Defying NHS advice, Ellie decides to stop trying to quit smoking and lights up a cigarette. She inhales 390 ml of smoke which corresponds to a normal breath. Her lungs are normal human lungs which mean they have a residual volume of 0.93 litres and an expiratory reserve volume of 0.93 litres.

What factor of dilution does the cigarette smoke undergo?

Calculate the number of moles of each compound present in her lungs after she inhales one breath of smoke.

Each compound contributes to the total pressure in her lungs, known as the partial pressure. Can you work out the partial pressure that each of the compounds contributes?

What is the density of the cigarette smoke containing air in her lungs? Assume that these are the only components of the smoke and use the following percentages as the approximate composition of alveolar air.
CO$_2$ 4.05%
O$_2$ 16.10%
N$_2$ 79.85%

Ellie is rather addicted to smoking and smokes continuously and deeply, taking large drags which mean that the largest possible lung volume she is capable of eventually becomes uniformly filled with cigarette smoke. The inspiratory reserve volume which is the additional air that can be inhaled after a normal tidal breath is 2.45 litres.

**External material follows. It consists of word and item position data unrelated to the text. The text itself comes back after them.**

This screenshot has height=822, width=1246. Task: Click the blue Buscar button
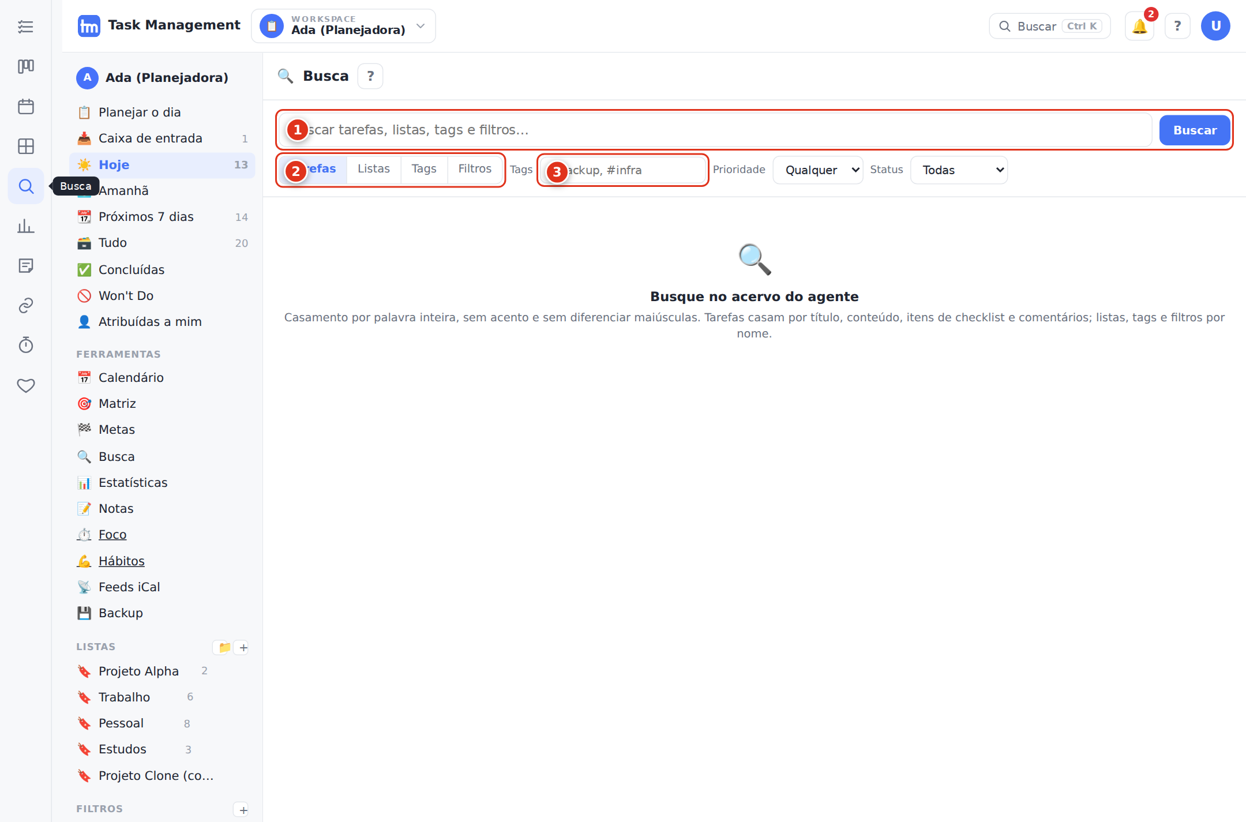1195,130
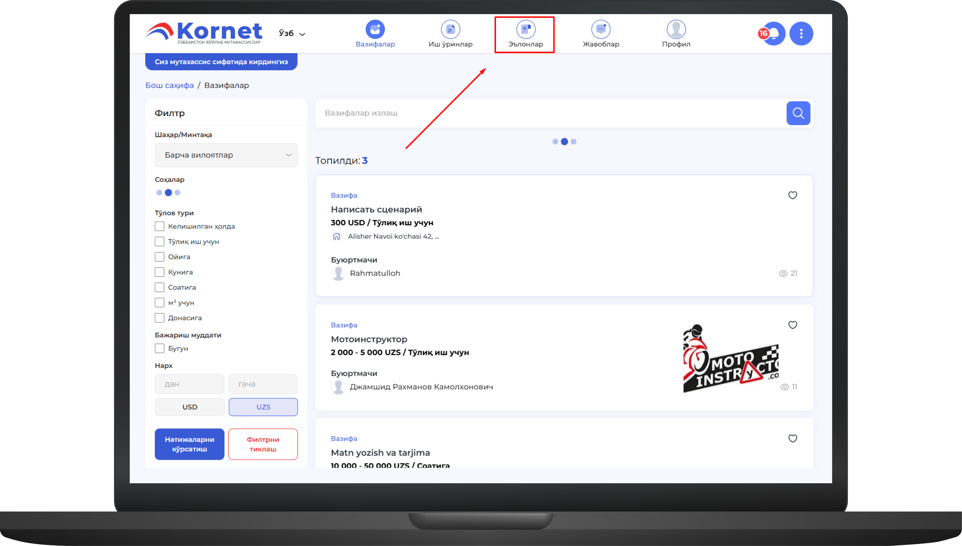The width and height of the screenshot is (962, 546).
Task: Tick the Бугун deadline checkbox
Action: [159, 348]
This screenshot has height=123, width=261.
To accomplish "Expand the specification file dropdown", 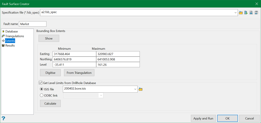I will click(x=235, y=13).
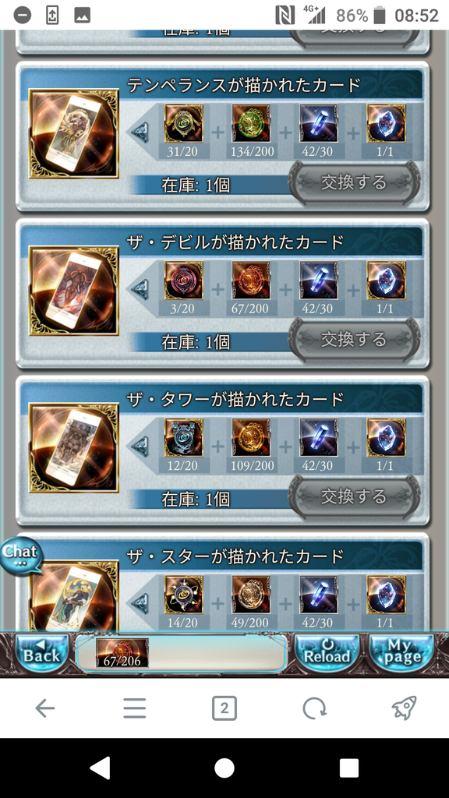Tap the Reload button
Screen dimensions: 449x798
coord(327,653)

How many molecules of each compound are present in her lungs at this point?

The nicotine in her lungs diffuses into her blood at a rate of 400$\mu$gs$^{-1}$.

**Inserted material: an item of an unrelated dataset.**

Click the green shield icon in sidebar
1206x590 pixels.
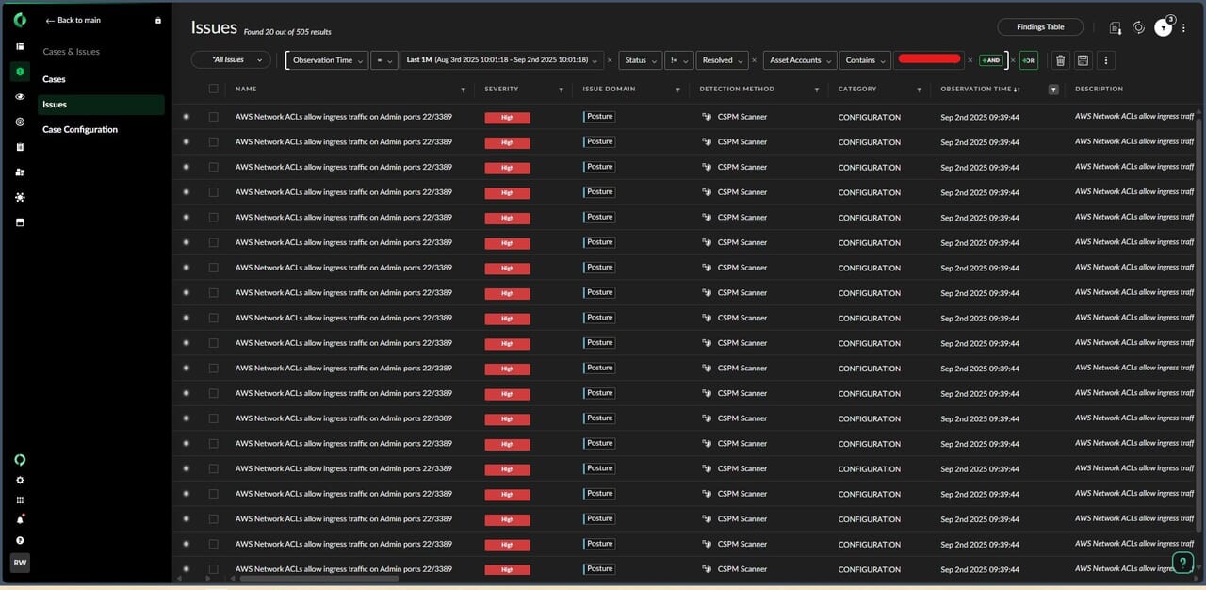point(20,72)
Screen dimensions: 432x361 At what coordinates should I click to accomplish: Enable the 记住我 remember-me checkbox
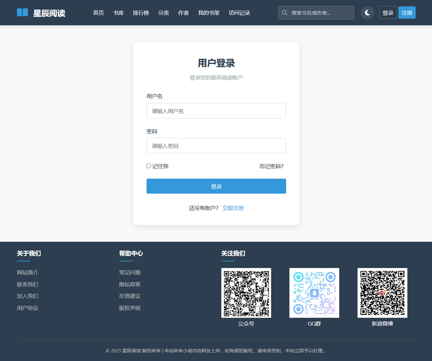pyautogui.click(x=149, y=166)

How long does it take until all of the nicotine is absorbed into the blood stream (assuming that the rapid flow of blood is able to maintain this diffusion gradient)?

What is the average concentration of nicotine in Ellie's blood given that systolic blood pressure is 120 mmHg, the diastolic blood pressure is 80 mmHg? [Hint: You may assume that systolic and diastolic phases are of equivalent length in the human body] The volume of blood in Ellie's body is 4.7 dm$^3$.

What modelling have you used in the above calculation? Which of these modelling assumptions are unlikely to be true for the scenario given?

Nicotine has a half life of 2 hours in the human body. Ellie has smoked a cigarette every 30 minutes for 3 hours today. She has also just realised she has an appointment with her physician which involves a blood test to check if Ellie has kept to her promise of not smoking.

How long does it take for levels of nicotine to drop below the 200 ng/ml detectable level so that Ellie can cheat her test? List any assumptions inherent in your calculation.

According to Dr Jeremy Sharman, a research fellow at The Hospital of St. Radegund and St. Rubensti$\tilde{\text{n}}$o, the percentage of dangerous compounds in the smoke coming off the burning end of a cigarette is 86%! The percentage of dangerous compounds in the mainstream smoke that is inhaled by a smoker is only 11.2%.

Ellie is not the most responsible person and never one to take shocking advertisements to heart. She sometimes smokes indoors in a room close to her baby brother Pete who is often unaware of the situation being only 4 years old.

Here are Pete's vital statistics:

Total Lung Volume: 1.45 litres
Vital Capacity: 1.15 litres
Tidal Volume: 125 ml
Residual Volume: 300 ml
Expiratory Reserve Volume: 300 ml
Inspiratory Reserve Volume: 730 ml

Ellie takes 15 drags on her cigarette, all of which are 390 ml. Each time the smoke is diluted with the functional residual capacity of her lungs and 390 ml of air in the lungs is expired. Her brother, Pete, is in the room and takes 15 tidal breaths in a similar fashion. Assuming that the diffusion of passive smoke is such that a constant diluted amount of cigarette smoke is present in the air breathed in by Pete:

Give a reasonable estimation of this dilution and thus the percentage of dangerous compounds in the air breathed in by Pete.

Assuming that none of these dangerous compounds is absorbed into the blood stream over this period, what is the percentage of dangerous compounds in the alveolar air for Ellie and her brother, Pete, after the last outward breath?

Extension
Repeat the calculation with different dilutions for the passive smoke. Is there a value for the dilution which means that the percentage of dangerous compounds in Pete and Ellie is the same?

Ellie is still in the process of trying to quit smoking. Her physician has told her that all she needs is will power and determination.